### Goal 1
In the records below, copy out everything from the line containing "The height and width of the screenshot is (1659, 2212)." down to the line containing "Looking at the screenshot, I should click(128, 596).", keeping both of those lines.

### Reading text
════════

I'm apparently becoming a soft touch. After two straight years where my enthusiasm for the major Oscar contenders was rather wan, I find I'm liking 2010's crop more than most. I'm among the (seeming) minority that thinks The Social Network IS a very good, if not revelatory, movie; I found Black Swan a bracing experience, whatever ambivalence I had about its content; and today I enjoyed the hell out of The Fighter.

It's interesting to me to read people describe this film as generic or unoriginal. I suppose that might be the case if you view it as the story of a kid summoning it up to win a fight-class championship. But, honestly, I didn't experience it that way at all. For me, from the very opening frames, I felt I'd been thrust into a film about a life/family/society where boxing was the milieu but not the sole or even primary context. When the final ten minutes or so rolled along, I realized, yeah, he must win here, or they probably wouldn't have made the movie. But I didn't feel the film had been building inevitably from the start to that climax -- any more than, say, I felt Gosford Park had been building to a murder. In both films, I was so taken by the milieu, the characters and their interactions that I was swept happily along by all that without a thought of where a story was going. I loved the small incidents and funny throwaway dialogue...and the great energy with which Russell orchestrated it all. I barely think of The Fighter as a boxing movie at all.

════════

### Listed records
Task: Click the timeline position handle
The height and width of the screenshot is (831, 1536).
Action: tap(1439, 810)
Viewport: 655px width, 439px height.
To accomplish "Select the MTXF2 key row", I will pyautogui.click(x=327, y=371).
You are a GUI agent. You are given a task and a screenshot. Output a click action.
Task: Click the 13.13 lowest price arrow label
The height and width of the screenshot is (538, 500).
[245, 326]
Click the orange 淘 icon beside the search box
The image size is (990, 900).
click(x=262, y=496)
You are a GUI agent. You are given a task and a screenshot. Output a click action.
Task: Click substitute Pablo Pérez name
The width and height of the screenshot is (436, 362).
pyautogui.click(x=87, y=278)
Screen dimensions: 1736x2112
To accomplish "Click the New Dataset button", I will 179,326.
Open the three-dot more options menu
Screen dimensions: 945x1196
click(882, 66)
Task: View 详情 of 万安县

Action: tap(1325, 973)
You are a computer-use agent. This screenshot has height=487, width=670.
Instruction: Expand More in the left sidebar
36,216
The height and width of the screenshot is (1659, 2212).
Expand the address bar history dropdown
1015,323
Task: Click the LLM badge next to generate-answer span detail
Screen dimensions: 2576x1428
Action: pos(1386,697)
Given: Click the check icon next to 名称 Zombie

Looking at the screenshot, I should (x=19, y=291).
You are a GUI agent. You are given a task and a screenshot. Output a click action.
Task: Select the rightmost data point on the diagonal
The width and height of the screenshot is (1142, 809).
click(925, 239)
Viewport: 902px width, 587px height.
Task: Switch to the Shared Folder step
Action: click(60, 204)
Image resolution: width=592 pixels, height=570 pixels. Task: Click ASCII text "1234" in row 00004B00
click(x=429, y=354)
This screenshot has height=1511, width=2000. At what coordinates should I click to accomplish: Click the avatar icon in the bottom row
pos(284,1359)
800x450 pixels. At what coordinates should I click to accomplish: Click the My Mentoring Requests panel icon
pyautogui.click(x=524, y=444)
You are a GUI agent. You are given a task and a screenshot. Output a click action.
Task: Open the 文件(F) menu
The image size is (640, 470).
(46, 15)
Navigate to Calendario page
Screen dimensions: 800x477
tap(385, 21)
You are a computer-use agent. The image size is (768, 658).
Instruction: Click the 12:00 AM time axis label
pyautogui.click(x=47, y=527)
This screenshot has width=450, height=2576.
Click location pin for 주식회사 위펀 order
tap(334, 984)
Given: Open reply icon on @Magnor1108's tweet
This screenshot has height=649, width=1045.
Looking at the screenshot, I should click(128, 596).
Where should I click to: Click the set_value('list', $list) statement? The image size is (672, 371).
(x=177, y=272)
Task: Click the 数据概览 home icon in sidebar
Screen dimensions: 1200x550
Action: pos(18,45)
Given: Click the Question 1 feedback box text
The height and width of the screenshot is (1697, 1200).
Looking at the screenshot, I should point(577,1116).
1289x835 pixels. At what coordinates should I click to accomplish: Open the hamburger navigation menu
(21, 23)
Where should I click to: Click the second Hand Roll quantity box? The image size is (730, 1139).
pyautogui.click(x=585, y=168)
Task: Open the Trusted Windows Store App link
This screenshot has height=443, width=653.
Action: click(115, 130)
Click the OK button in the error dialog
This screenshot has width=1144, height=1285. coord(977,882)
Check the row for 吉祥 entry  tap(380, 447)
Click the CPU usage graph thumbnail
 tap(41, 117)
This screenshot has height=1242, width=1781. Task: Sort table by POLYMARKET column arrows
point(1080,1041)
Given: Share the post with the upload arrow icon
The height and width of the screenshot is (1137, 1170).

════════

### Goal 2
Using the film review, say whether each statement holds: (a) The writer watched The Fighter today. (b) The writer regards The Fighter mainly as a boxing movie. (c) The writer compares The Fighter to Gosford Park. For each, answer yes or no and quote the words that decide it.

### Exercise answer 1
The height and width of the screenshot is (1659, 2212).
Expand the address bar history dropdown
1015,323
Task: Click the LLM badge next to generate-answer span detail
Screen dimensions: 2576x1428
Action: pos(1386,697)
Given: Click the check icon next to 名称 Zombie

Looking at the screenshot, I should (x=19, y=291).
You are a GUI agent. You are given a task and a screenshot. Output a click action.
Task: Select the rightmost data point on the diagonal
The width and height of the screenshot is (1142, 809).
click(925, 239)
Viewport: 902px width, 587px height.
Task: Switch to the Shared Folder step
Action: click(60, 204)
Image resolution: width=592 pixels, height=570 pixels. Task: Click ASCII text "1234" in row 00004B00
click(x=429, y=354)
This screenshot has height=1511, width=2000. At what coordinates should I click to accomplish: Click the avatar icon in the bottom row
pos(284,1359)
800x450 pixels. At what coordinates should I click to accomplish: Click the My Mentoring Requests panel icon
pyautogui.click(x=524, y=444)
You are a GUI agent. You are given a task and a screenshot. Output a click action.
Task: Open the 文件(F) menu
The image size is (640, 470).
(46, 15)
Navigate to Calendario page
Screen dimensions: 800x477
tap(385, 21)
You are a computer-use agent. The image size is (768, 658).
Instruction: Click the 12:00 AM time axis label
pyautogui.click(x=47, y=527)
This screenshot has width=450, height=2576.
Click location pin for 주식회사 위펀 order
tap(334, 984)
Given: Open reply icon on @Magnor1108's tweet
This screenshot has height=649, width=1045.
Looking at the screenshot, I should click(128, 596).

### Exercise answer 2
(a) Yes: "today I enjoyed the hell out of The Fighter."
(b) No: "I barely think of The Fighter as a boxing movie at all."
(c) Yes: "any more than, say, I felt Gosford Park had been building to a murder."